Exercise directions: Isolate every line in the data with the string "Given" and copy it.

Dataset entries:

# # # # #

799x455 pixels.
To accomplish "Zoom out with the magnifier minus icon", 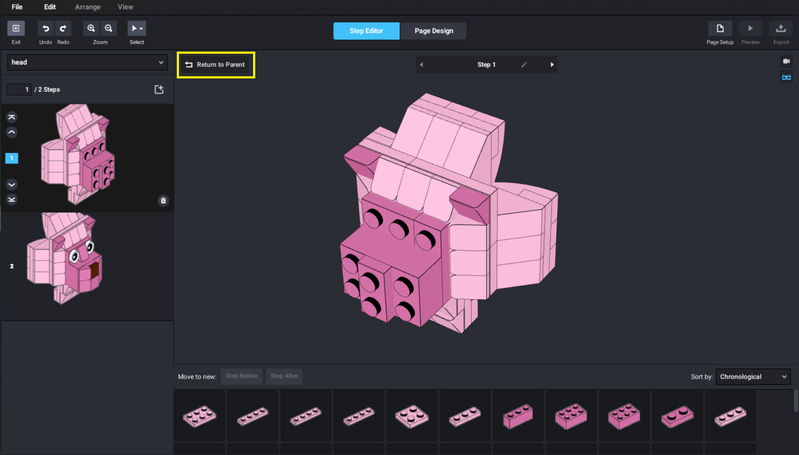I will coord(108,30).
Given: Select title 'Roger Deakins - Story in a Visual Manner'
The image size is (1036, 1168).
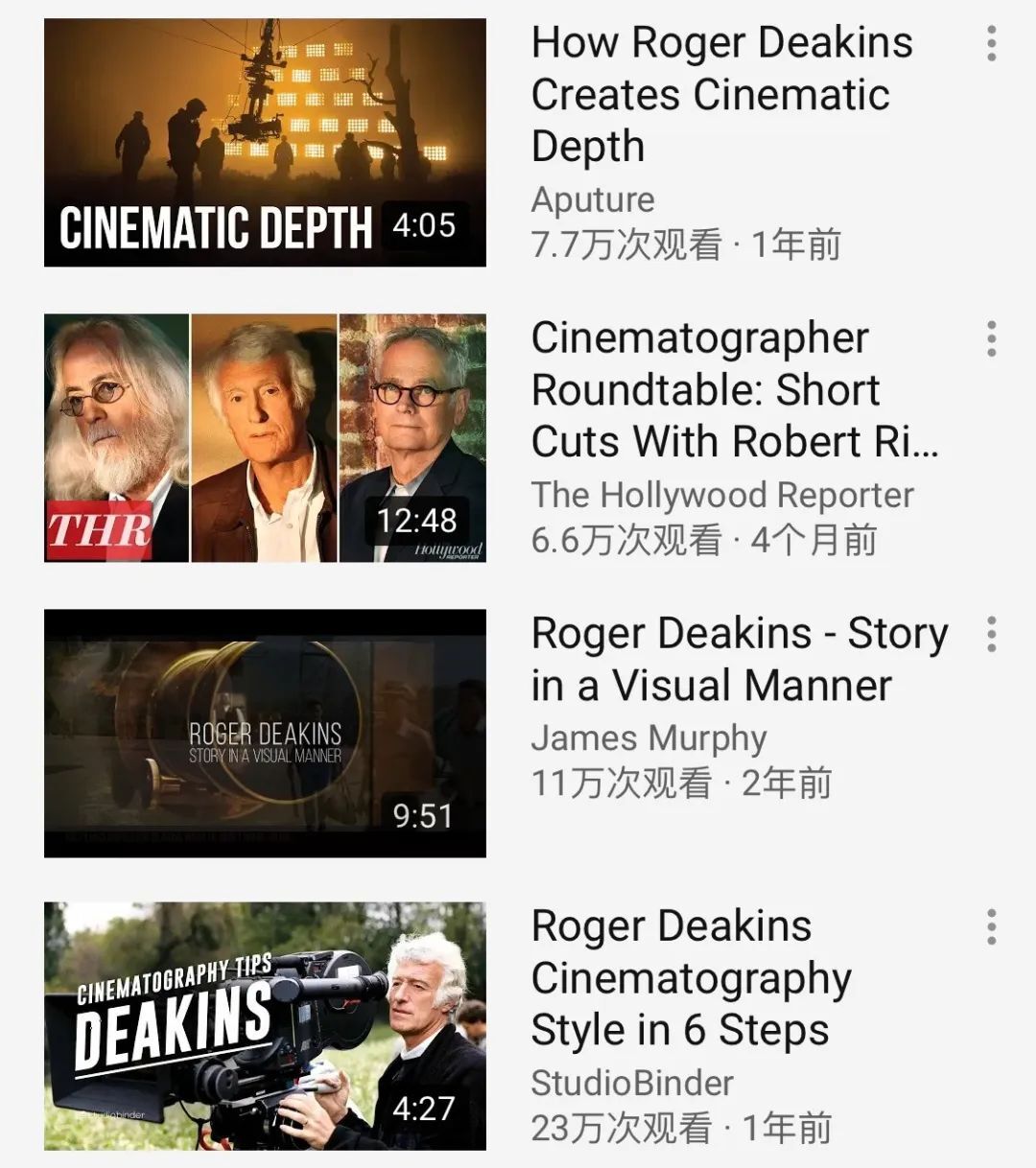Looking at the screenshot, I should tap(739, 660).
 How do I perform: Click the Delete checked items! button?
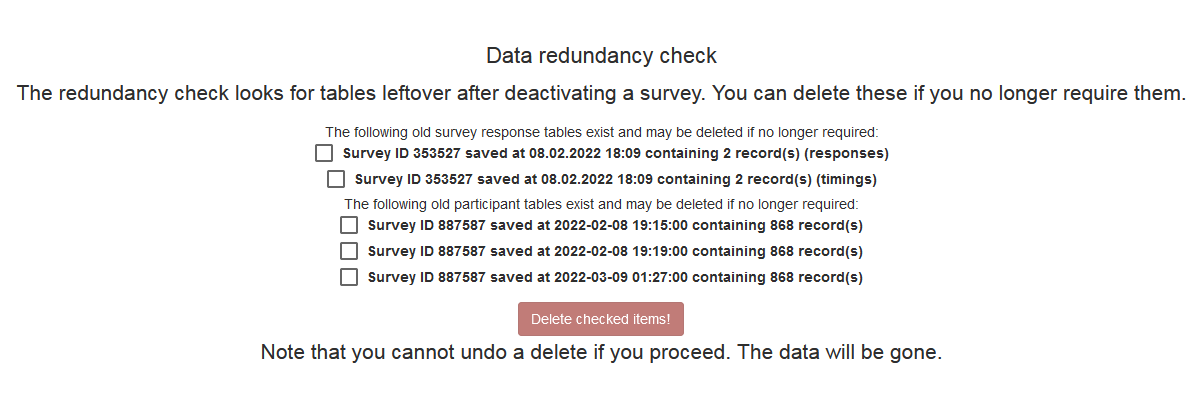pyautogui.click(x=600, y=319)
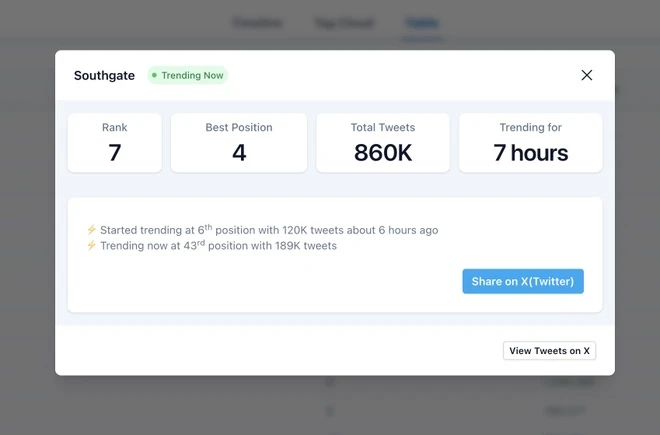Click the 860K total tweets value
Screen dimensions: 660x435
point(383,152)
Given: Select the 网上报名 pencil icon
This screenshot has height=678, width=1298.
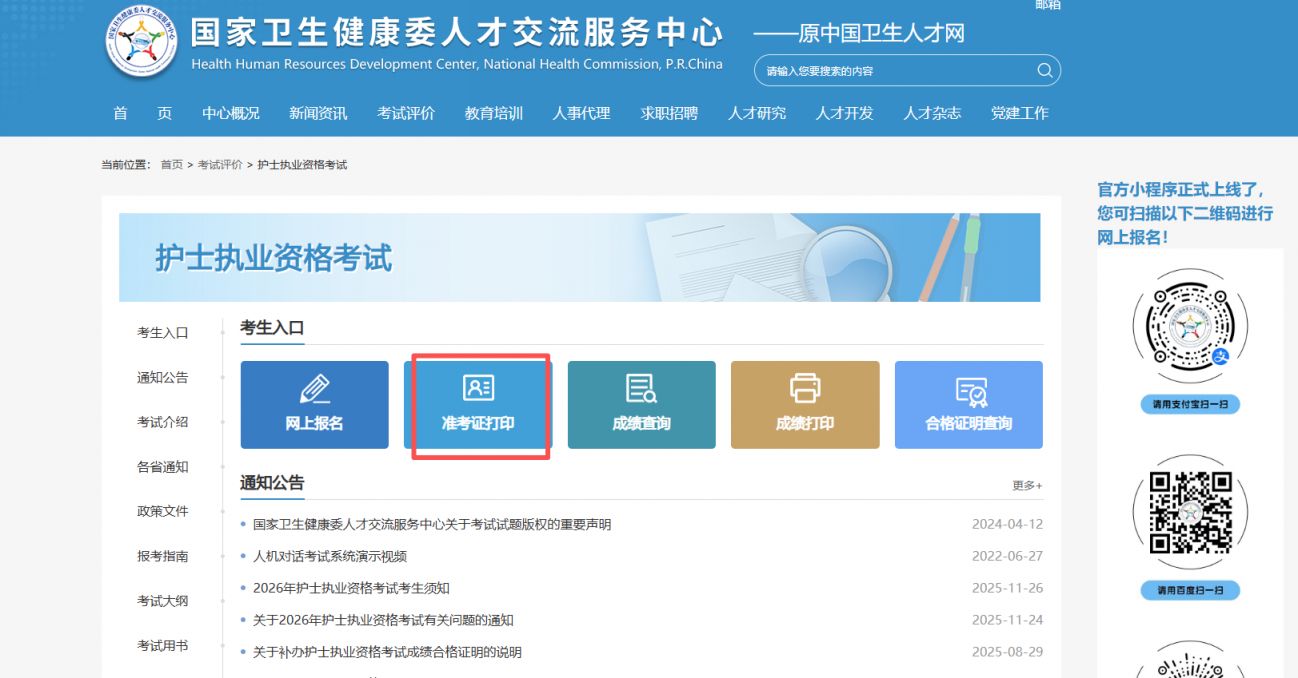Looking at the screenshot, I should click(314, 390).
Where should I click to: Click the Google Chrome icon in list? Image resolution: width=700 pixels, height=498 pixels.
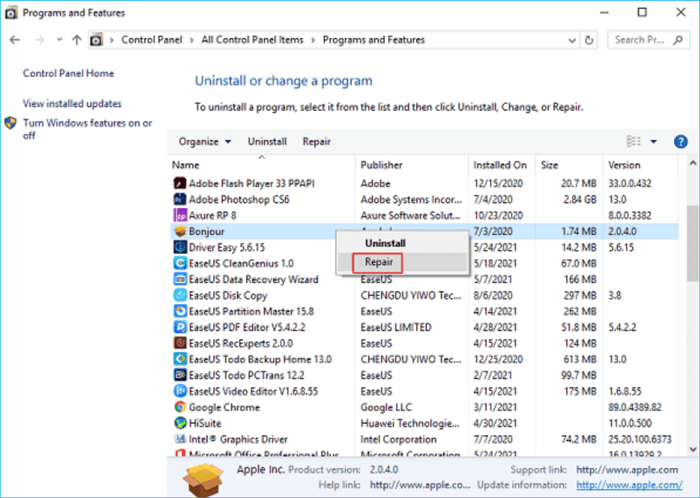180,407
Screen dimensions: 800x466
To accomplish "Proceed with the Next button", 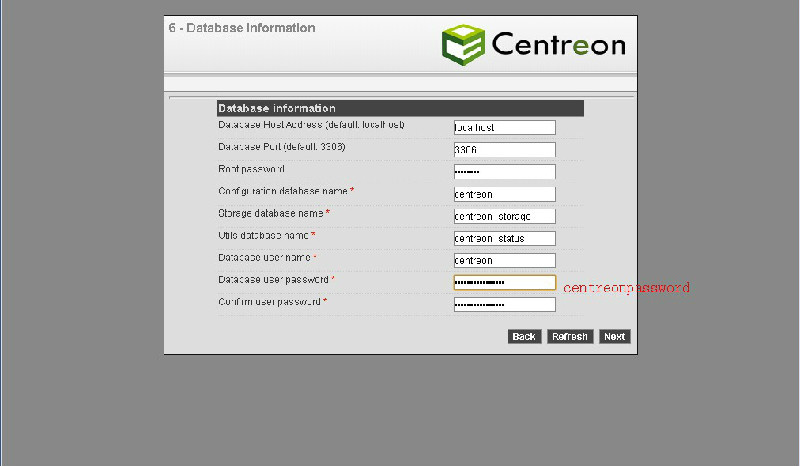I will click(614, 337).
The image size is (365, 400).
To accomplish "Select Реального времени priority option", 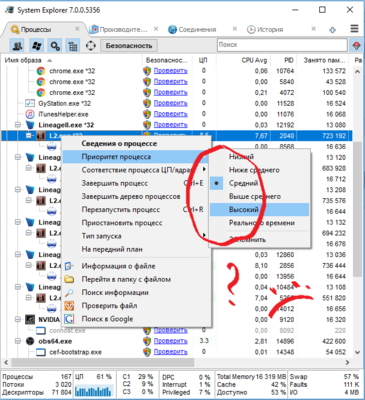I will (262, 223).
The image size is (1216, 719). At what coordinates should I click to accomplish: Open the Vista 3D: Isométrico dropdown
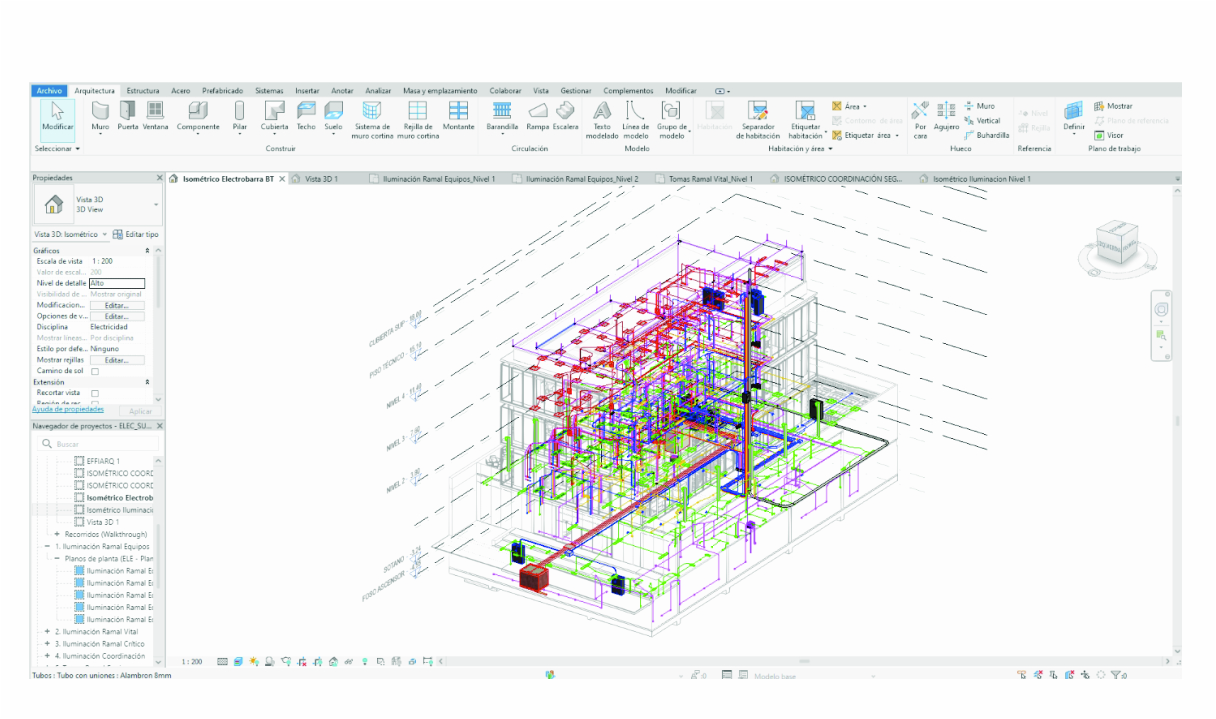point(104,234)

# # # # #

Result:
Given: Select title 'Roger Deakins - Story in a Visual Manner'
Given: Select the 网上报名 pencil icon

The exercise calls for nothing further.